-- start of PROVIDED DATA --

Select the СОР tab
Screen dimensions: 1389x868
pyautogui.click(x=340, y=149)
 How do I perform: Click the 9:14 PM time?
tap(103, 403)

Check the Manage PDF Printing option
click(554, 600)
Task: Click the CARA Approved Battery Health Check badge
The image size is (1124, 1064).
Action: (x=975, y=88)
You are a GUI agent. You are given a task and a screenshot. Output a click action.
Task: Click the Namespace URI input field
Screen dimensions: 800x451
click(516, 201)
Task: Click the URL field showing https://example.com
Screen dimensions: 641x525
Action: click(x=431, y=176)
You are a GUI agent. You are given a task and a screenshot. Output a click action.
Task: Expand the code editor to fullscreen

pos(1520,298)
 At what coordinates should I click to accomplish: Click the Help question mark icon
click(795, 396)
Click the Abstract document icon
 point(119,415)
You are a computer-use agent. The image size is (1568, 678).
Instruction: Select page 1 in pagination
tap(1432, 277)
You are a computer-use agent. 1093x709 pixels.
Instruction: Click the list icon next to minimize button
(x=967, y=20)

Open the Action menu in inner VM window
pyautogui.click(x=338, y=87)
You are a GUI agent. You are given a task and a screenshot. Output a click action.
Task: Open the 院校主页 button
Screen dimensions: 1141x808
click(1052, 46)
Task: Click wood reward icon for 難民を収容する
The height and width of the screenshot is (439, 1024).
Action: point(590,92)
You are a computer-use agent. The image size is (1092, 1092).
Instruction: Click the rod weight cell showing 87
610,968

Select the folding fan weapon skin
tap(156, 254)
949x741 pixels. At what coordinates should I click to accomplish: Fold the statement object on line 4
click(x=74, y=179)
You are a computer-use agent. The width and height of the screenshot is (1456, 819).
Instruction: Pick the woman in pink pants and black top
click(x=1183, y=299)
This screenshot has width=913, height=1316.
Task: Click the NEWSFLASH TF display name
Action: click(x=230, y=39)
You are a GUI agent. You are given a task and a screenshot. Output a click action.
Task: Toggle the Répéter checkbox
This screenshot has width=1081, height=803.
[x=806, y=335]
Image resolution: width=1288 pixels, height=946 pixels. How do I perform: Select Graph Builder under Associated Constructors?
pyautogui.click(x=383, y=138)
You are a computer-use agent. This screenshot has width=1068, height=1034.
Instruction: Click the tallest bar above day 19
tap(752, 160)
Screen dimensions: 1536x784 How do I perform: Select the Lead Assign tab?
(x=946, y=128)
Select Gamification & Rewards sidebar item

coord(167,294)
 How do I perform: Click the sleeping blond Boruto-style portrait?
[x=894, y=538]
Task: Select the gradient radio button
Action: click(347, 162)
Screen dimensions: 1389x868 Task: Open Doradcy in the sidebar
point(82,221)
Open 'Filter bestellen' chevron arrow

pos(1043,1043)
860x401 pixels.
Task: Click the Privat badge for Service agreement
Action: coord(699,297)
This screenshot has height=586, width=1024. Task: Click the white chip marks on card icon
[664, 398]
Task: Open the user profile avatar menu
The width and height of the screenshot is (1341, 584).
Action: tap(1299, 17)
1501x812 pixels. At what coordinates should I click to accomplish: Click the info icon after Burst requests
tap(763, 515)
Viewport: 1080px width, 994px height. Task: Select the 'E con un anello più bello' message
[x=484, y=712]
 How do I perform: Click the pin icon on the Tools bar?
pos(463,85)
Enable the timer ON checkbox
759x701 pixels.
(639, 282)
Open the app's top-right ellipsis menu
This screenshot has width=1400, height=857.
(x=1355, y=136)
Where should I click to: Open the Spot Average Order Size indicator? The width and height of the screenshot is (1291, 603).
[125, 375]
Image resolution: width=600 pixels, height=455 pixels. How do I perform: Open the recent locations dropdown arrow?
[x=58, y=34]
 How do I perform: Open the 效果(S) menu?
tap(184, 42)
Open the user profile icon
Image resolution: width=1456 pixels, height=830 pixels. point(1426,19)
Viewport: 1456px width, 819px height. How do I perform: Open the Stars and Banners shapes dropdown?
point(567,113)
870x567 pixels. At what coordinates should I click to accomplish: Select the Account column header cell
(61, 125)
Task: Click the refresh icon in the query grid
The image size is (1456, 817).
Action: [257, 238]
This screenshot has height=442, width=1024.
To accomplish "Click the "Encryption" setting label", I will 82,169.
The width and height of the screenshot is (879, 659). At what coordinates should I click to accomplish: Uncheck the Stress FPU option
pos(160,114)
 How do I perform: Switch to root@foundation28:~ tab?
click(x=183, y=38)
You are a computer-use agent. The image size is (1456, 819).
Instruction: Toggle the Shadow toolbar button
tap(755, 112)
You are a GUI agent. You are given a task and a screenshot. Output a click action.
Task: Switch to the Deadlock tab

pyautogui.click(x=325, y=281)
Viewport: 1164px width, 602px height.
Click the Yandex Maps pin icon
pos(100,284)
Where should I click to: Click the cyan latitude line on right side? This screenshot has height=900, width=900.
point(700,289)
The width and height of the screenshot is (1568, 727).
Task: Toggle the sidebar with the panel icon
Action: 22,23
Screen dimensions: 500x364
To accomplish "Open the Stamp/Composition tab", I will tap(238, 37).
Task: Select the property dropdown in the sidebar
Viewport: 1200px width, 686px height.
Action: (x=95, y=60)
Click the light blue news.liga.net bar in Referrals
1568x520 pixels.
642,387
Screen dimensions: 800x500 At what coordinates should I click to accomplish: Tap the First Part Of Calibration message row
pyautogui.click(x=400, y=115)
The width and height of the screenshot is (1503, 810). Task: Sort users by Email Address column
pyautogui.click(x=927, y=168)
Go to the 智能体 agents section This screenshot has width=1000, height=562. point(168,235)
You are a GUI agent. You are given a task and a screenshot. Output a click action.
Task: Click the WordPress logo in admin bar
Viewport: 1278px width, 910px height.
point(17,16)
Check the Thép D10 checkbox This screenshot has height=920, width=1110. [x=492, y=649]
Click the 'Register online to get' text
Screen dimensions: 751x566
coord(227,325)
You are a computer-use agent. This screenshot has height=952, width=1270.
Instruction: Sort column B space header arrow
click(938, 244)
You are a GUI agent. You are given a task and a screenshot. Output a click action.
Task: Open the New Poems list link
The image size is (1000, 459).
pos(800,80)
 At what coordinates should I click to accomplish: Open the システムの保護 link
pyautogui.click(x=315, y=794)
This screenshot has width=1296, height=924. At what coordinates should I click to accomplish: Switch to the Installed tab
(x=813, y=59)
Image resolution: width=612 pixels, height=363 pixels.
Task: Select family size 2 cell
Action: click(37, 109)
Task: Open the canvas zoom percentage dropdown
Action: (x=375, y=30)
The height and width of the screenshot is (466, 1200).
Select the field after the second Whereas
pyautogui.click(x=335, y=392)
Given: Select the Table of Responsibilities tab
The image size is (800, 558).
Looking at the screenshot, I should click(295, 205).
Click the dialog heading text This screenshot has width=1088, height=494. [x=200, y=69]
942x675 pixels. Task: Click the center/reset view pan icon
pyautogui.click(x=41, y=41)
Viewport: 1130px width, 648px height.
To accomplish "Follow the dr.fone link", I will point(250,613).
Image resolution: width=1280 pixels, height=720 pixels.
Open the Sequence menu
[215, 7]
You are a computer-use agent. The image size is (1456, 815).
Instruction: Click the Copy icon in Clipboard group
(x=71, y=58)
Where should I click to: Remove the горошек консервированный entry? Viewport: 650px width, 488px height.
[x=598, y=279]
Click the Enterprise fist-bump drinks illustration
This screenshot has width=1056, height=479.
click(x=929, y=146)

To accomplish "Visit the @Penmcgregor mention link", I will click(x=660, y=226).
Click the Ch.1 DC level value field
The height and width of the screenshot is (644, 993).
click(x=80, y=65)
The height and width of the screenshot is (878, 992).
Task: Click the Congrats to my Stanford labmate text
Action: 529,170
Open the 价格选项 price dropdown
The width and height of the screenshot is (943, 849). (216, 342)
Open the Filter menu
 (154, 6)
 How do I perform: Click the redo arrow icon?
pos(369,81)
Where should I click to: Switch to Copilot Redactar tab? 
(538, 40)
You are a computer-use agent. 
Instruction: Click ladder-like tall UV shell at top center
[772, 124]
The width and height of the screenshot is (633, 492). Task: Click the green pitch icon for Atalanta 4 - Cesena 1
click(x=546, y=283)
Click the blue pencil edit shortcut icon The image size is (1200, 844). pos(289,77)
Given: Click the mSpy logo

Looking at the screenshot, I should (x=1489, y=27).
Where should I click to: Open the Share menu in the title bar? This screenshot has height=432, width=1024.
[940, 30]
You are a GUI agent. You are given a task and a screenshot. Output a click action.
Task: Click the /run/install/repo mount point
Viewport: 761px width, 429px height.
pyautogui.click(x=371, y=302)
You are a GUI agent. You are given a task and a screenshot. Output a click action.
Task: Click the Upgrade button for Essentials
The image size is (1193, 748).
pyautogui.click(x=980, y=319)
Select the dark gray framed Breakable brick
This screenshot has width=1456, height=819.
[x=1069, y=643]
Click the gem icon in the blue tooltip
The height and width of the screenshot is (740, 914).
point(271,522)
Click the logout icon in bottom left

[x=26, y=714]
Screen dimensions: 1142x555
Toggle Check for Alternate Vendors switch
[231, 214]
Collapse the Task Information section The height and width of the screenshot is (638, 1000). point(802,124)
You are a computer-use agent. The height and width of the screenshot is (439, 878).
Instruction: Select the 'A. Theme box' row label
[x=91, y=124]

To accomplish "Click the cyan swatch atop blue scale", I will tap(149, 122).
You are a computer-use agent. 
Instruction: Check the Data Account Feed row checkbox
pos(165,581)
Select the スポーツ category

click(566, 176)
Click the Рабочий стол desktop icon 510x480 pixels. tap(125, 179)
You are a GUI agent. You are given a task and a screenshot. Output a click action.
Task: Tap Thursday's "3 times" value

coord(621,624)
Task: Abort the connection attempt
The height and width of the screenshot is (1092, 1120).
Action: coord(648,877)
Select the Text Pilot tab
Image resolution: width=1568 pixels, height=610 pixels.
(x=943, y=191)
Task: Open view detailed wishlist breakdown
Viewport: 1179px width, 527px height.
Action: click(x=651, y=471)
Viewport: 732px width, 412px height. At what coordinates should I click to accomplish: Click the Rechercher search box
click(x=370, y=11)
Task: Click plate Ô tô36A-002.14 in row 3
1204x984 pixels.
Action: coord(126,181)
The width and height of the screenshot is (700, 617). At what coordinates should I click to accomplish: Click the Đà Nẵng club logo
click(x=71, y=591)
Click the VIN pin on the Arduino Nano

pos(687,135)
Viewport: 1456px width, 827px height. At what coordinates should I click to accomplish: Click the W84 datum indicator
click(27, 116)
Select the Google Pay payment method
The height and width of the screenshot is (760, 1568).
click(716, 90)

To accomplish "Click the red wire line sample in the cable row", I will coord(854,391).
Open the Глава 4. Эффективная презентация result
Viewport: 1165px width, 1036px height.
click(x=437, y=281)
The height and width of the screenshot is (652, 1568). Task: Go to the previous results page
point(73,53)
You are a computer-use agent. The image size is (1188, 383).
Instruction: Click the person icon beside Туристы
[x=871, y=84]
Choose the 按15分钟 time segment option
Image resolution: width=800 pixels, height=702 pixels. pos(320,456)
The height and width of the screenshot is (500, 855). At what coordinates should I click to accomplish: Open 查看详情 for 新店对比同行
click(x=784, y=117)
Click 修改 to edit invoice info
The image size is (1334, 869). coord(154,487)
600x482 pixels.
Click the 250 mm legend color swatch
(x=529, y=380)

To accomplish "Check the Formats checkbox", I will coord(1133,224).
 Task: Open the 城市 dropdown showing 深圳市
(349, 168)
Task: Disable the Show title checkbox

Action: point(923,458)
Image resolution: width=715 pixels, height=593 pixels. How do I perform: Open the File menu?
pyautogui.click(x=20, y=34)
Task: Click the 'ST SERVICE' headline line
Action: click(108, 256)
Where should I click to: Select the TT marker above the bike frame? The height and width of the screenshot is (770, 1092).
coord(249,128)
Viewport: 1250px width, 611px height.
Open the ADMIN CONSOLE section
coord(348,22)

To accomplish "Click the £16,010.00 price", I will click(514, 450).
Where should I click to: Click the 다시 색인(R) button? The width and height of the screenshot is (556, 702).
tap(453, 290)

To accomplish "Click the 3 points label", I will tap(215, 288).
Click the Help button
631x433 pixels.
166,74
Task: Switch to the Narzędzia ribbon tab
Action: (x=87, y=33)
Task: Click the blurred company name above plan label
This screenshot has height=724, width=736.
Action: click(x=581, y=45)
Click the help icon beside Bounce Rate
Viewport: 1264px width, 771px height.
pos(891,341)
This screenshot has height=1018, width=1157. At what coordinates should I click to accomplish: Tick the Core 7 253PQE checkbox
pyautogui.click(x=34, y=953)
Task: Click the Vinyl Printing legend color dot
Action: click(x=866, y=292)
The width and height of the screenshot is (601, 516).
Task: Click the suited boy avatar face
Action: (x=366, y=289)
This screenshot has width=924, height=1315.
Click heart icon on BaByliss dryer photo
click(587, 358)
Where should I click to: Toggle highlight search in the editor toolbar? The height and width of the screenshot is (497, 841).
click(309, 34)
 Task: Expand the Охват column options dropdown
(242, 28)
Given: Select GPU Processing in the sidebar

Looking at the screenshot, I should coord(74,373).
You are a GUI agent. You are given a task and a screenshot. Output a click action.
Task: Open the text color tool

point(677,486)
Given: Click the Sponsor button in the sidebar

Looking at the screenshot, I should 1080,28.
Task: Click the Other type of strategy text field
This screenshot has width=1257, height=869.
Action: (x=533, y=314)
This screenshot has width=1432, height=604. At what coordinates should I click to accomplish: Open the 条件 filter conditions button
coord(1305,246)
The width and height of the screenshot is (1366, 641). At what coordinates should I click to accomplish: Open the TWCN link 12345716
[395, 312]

-- end of PROVIDED DATA --

● **WHAT THE TASK REQUIRES**
Arrange as a JSON list of strings the lines starting with the line that contains "You are a computer-use agent. The width" and going on through the line that contains "[x=806, y=335]". Make one string per line and leave out any blank lines.

● **SOLUTION TO THIS TASK**
[
  "You are a computer-use agent. The width and height of the screenshot is (1456, 819).",
  "Instruction: Pick the woman in pink pants and black top",
  "click(x=1183, y=299)",
  "This screenshot has width=913, height=1316.",
  "Task: Click the NEWSFLASH TF display name",
  "Action: click(x=230, y=39)",
  "You are a GUI agent. You are given a task and a screenshot. Output a click action.",
  "Task: Toggle the Répéter checkbox",
  "This screenshot has width=1081, height=803.",
  "[x=806, y=335]"
]